=== ENTRIES SHOWN ===

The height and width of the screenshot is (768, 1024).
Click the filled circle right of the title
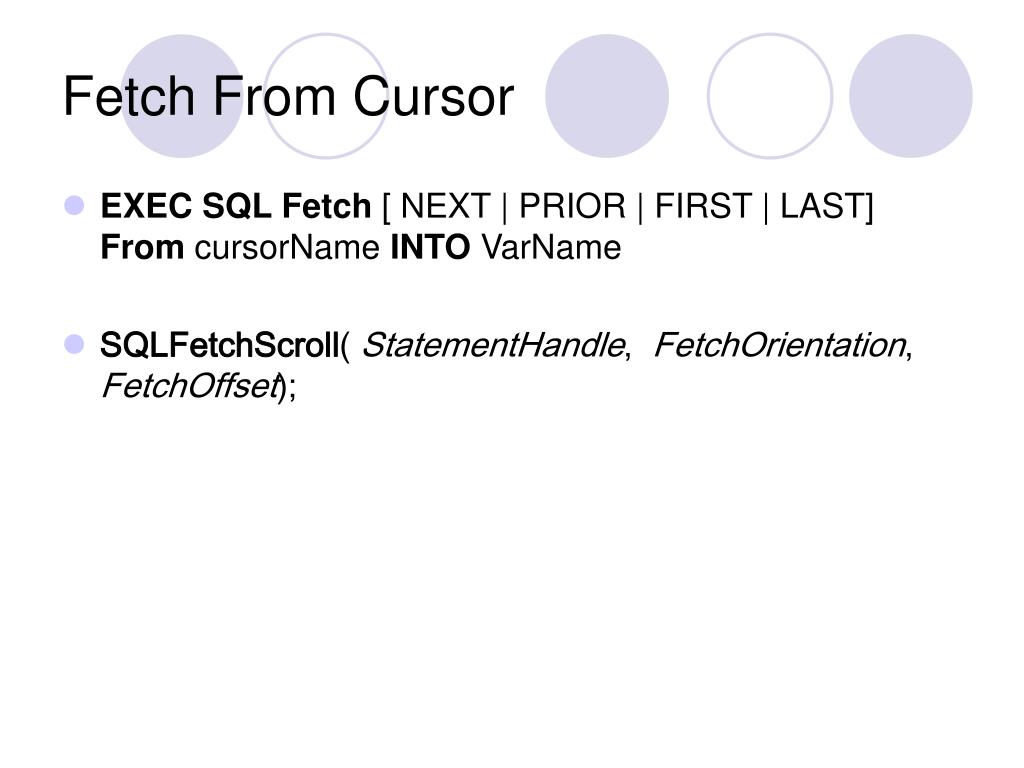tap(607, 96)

===
=== ENTRIES SHOWN ===

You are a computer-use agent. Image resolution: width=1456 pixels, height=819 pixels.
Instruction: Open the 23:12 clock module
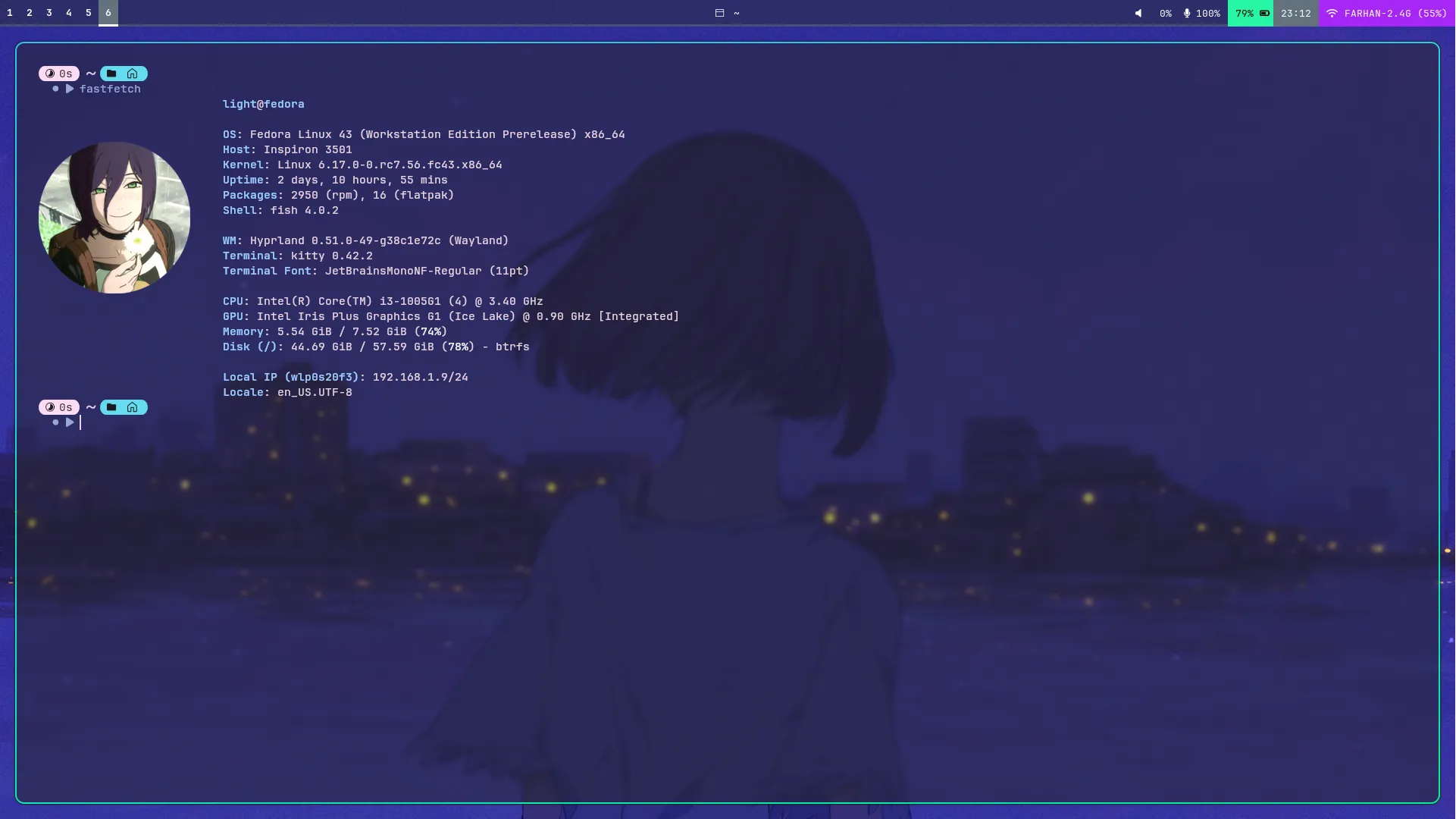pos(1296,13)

===

• _EXERCISE DIRECTIONS_:
Change "clock module" to "clock widget" in everything from the line containing "You are a computer-use" down to the line containing "pos(1296,13)", keeping all else the same and giving only those lines. Leave the pictures out.

• _IN RESPONSE_:
You are a computer-use agent. Image resolution: width=1456 pixels, height=819 pixels.
Instruction: Open the 23:12 clock widget
pos(1296,13)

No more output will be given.